▶ **DESCRIPTION OF THE TASK**
Take the line that has "Given: Select Albania in the country list" in it and every line after it to the end of the entries, and reproduce them exactly.

▶ **SOURCE RECORDS**
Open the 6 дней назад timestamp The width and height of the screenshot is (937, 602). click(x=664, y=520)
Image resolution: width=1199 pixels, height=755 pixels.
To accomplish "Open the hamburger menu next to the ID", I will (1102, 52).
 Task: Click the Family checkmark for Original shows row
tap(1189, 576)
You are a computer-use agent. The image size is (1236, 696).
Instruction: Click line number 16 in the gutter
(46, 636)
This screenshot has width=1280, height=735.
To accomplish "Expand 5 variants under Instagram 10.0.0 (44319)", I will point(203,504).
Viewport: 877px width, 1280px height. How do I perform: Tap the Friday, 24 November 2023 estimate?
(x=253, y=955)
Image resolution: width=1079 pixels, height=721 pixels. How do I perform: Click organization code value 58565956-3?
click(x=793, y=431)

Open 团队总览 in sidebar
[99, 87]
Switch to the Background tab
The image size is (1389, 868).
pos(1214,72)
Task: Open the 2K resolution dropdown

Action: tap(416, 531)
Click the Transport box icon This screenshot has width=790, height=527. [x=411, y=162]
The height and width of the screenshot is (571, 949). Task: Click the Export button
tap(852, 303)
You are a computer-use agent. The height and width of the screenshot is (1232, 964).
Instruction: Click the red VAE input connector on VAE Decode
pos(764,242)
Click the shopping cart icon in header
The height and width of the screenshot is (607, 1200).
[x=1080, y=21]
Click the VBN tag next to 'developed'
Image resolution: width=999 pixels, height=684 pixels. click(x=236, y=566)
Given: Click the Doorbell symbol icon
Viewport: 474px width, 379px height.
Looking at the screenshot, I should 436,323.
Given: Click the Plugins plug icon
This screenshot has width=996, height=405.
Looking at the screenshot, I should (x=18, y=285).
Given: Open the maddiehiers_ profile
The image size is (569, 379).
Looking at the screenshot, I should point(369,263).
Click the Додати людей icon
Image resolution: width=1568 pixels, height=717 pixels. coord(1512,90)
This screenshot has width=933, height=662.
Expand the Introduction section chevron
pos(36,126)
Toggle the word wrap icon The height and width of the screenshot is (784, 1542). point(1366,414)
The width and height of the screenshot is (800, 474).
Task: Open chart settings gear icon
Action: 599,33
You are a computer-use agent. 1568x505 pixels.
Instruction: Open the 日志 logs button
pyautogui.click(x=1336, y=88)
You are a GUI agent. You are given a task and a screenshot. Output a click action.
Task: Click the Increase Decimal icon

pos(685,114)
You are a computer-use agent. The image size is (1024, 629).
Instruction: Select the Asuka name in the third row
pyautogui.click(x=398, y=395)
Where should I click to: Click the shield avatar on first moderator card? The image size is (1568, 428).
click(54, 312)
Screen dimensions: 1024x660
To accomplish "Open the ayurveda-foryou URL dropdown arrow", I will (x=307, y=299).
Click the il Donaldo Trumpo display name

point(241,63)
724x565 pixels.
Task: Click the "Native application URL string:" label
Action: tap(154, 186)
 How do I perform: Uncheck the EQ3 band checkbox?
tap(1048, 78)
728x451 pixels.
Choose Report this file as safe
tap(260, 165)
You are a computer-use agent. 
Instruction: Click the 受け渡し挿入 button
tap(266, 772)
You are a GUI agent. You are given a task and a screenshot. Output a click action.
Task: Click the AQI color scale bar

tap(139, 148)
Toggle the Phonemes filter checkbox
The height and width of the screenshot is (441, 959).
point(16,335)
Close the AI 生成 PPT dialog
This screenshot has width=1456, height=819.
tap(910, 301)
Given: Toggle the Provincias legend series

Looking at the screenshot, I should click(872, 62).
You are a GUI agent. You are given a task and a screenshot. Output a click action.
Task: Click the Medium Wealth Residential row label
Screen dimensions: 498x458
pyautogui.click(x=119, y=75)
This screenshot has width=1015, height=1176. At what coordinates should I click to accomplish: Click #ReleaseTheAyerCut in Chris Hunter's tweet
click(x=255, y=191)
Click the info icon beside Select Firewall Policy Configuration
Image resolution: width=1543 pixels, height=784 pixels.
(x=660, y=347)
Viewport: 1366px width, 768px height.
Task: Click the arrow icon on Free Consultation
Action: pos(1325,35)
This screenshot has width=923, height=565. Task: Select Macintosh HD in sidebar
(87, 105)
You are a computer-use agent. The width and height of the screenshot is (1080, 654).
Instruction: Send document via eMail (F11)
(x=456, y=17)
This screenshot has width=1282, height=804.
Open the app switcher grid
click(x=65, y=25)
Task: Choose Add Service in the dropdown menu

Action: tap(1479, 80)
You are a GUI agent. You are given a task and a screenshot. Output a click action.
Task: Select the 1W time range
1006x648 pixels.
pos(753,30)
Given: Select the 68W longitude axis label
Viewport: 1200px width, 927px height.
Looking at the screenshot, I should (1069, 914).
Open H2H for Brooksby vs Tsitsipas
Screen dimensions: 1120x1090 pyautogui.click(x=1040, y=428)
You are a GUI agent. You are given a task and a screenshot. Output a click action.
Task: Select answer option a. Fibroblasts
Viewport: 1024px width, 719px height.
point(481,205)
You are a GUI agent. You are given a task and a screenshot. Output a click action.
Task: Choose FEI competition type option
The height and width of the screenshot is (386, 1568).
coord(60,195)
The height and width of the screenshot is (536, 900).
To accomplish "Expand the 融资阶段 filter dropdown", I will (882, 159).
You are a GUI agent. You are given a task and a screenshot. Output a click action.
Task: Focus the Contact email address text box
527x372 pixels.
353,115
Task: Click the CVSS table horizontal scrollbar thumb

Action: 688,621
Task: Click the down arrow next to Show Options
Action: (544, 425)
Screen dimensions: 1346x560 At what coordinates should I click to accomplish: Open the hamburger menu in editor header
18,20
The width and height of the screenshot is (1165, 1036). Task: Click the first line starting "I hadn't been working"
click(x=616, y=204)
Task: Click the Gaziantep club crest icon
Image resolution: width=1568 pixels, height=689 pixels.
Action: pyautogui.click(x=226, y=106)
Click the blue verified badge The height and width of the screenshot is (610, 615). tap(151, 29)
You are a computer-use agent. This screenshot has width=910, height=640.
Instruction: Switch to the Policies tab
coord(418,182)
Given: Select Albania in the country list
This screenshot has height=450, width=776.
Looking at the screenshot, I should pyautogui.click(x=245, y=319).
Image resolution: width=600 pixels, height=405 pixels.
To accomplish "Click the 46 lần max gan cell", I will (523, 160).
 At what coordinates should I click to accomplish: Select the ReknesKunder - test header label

▶ **TASK ANSWER**
Given: Select Albania in the country list
This screenshot has height=450, width=776.
Looking at the screenshot, I should pyautogui.click(x=245, y=319).
Image resolution: width=600 pixels, height=405 pixels.
To accomplish "Click the 46 lần max gan cell", I will (523, 160).
 At what coordinates should I click to accomplish: Select the ReknesKunder - test header label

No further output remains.